Une zone permet d'ajouter des domaines interne et de leur assigner des champs, exactement comme le ferait un fournisseur de domaine en ligne, mais local.

On va dans Zones > Add zone puis on assigne un domaine. Pour un domaine purement local on préfèrera .internal comme tld. Deux champs (NS et SOA) sont créés par défaut.
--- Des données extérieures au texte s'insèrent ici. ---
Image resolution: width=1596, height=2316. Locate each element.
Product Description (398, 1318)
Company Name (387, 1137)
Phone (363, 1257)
Il suffit d'ajouter des champs A (adresse IPv4) vers les adresses IP internes pour faire correspondre les domaines à ces IP.
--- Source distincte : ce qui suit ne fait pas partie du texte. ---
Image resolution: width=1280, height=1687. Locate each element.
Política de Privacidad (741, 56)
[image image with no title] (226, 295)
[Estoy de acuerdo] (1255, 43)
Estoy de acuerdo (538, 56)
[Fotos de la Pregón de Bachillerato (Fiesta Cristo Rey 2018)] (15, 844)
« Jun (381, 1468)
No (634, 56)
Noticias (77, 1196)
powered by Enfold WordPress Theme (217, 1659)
Installation d'un certificat⚓︎

# DNS chez Cloudflare
apt install python3-venv -y
python3 -m venv /opt/certbot-env
/opt/certbot-env/bin/pip install certbot certbot-dns-cloudflare "cloudflare>=3.0"
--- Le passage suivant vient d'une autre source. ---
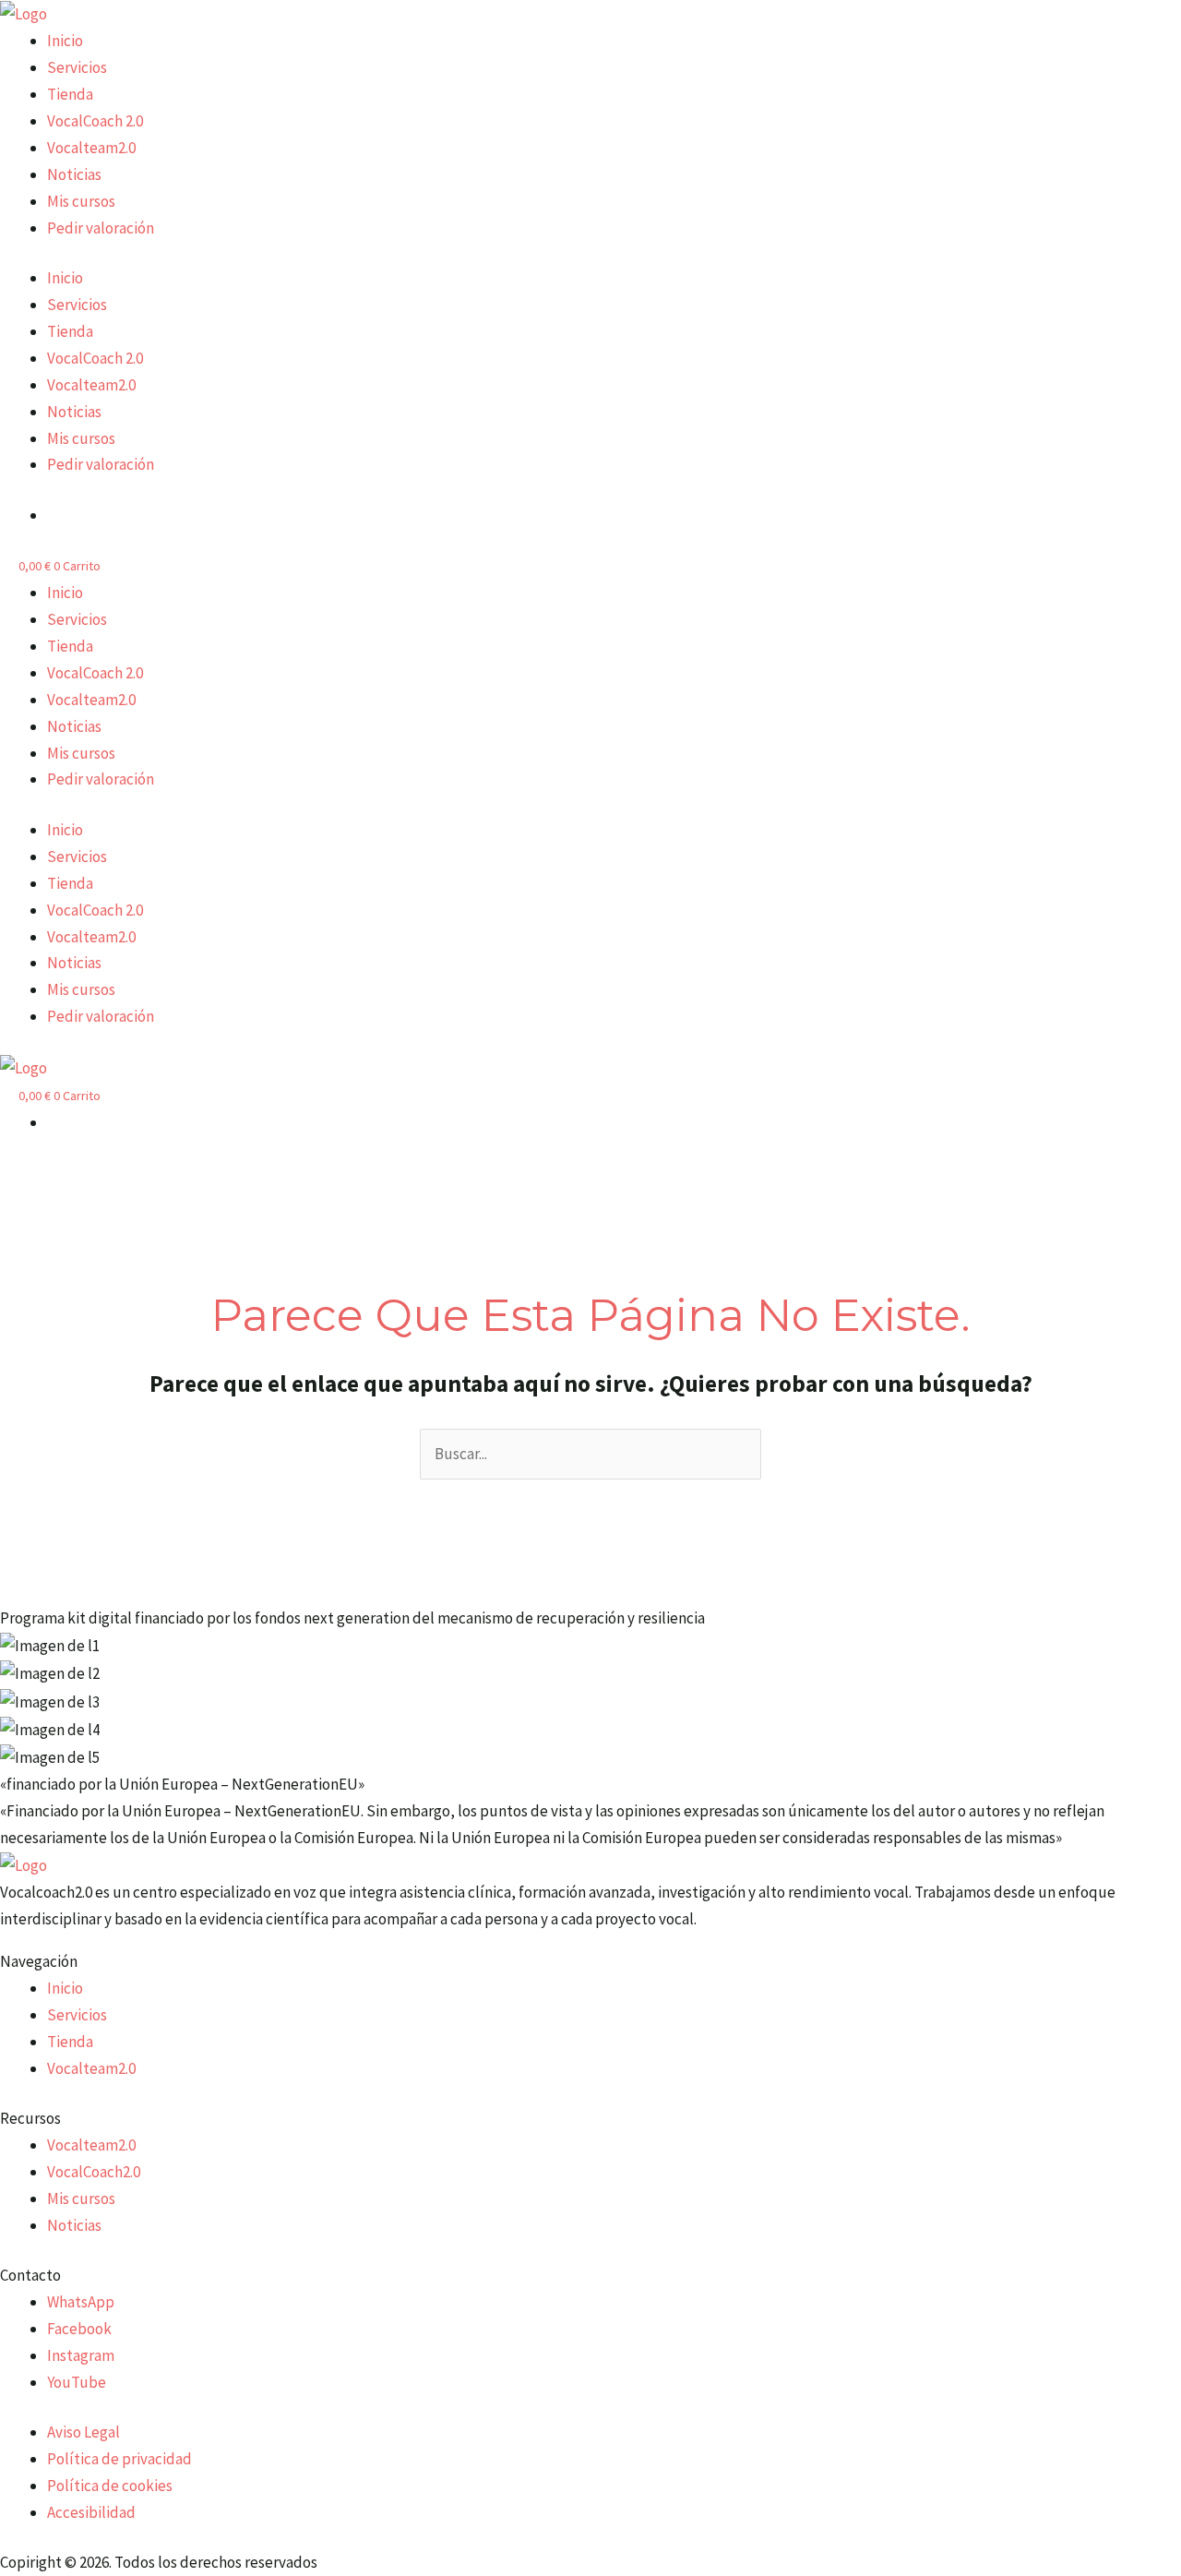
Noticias (74, 174)
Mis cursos (81, 201)
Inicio (65, 40)
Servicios (77, 67)
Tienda (70, 94)
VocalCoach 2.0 (95, 121)
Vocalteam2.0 (91, 148)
# Créer le fichier de credentials
mkdir /root/.secrets
echo "dns_cloudflare_api_token = CHANGE_ME" \
  > /root/.secrets/cloudflare.ini
chmod 600 /root/.secrets/cloudflare.ini

# Obtenir un wildcard (couvre tous les sous-domaines)
/opt/certbot-env/bin/certbot certonly \
  --dns-cloudflare \
  --dns-cloudflare-credentials /root/.secrets/cloudflare.ini \
  -d "dns.domain.tld"

# Il renverra : `Certificate is saved at: /etc/letsencrypt/live/dns.domain.tld/fullchain.pem` ainsi que `Key is saved at: /etc/letsencrypt/live/dns.domain.tld/privkey.pem`

# Convertir en .pfx
mkdir /etc/technitium
openssl pkcs12 -export \
  -out /etc/technitium/cert.pfx \
  -inkey /etc/letsencrypt/live/dns.domain.tld/privkey.pem \
  -in /etc/letsencrypt/live/dns.domain.tld/fullchain.pem \
  -passout pass:changeme

# Enfin, on règle les droits :
sudo chown root:dns-server /etc/technitium/cert.pfx
sudo chmod 640 /etc/technitium/cert.pfx
Une fois le certificat créé, il suffit d'ajouter le chemin /etc/technitium/cert.pfx dans la configuration de technitium. Il detecte et recharge le certificat sans devoir reboot : on peut activer la console web HTTPS ainsi que les protocoles utilisant le chiffrement (DoT, DoH, ...)

Activer le logging⚓︎

Pour activer les logs et naviguer dedans, on installe l'application SQlite (Apps > New App). On peut modifier les valeurs en changeant le fichier de configuration (Config) :

{
  "enableLogging": true,
  "maxQueueSize": 200000,
  "maxLogDays": 120,
  "maxLogRecords": 1000000,
  "enableVacuum": false,
  "useInMemoryDb": false,
  "sqliteDbPath": "querylogs.db",
  "connectionString": "Data Source='{sqliteDbPath}'; Cache=Shared;"
}

Ensuite, dans Settings > Logging on active le paramètre console ou file and console. Ce dernier permet l'export par la suite de journaux complets.

Pour plus de logs ou les garder plus longtemps, une base de données de type PostgreSQL sera préférable.

Utiliser le DoT sur Android⚓︎

Par défaut, les versions récentes d'Android supportent un serveur DNS distant uniquement en DoT (DNS over TLS). Technitium est nativement compatible : une fois un certificat installé, il suffit d'activer le protocole ainsi qu'un port (853 standard). Dans le routeur, ajouter une règle WAN pour les connexions entrantes vers l'IP interne du DNS (WAN:853 --> IPDNS:853). Autoriser également les récursions pour les connexions externes dans le menu Settings > Recursion.

Enfin, utiliser le domaine choisi (ex: dns.domain.tld) pour le certificat (donc un domaine enregistré avec un sous-domaine pointant vers l'IP publique) dans android, sans sheme : dns.domain.tld.

Android devrait alors utiliser ce serveur DNS, et uniquement celui-ci. Vérifier dans les logs, en selectionnant le protocole TLS.

Utilisation du split-dns⚓︎

Le split-dns permet de modifier les champs renvoyés lors d'une requête, en fonction de son origine.

On installe d'abord l'app via Apps > App Store et on trouve Split Horizon. Une fois installé, on modifie les champs A d'une zone locale en champ APP. L'APP Name est Split Horizon et le PATH est SimpleAddress. En lieu et place de l'IPv4 du champ A, on modifie le json déjà présent, en respectant le format:

{
  "public": [
    "1.1.1.1",
    "2.2.2.2"
  ],
  "private": [
    "192.168.1.1",
    "::1"
  ]
}

Utilisation de QUIC et HTTP/3⚓︎

wget https://packages.microsoft.com/config/debian/13/packages-microsoft-prod.deb -O packages-microsoft-prod.deb
sudo dpkg -i packages-microsoft-prod.deb
rm packages-microsoft-prod.deb
sudo apt update
sudo apt install libmsquic

Quic est alors installé et on peut se rendre sur la console d'administration de Technitium, puis activer QUIC et HTTP/3, respectivement sur les ports 853 et 443. Il suffira ensuite de les configurer et de les activer dans le reverse-proxy qui va fournir les terminaisons.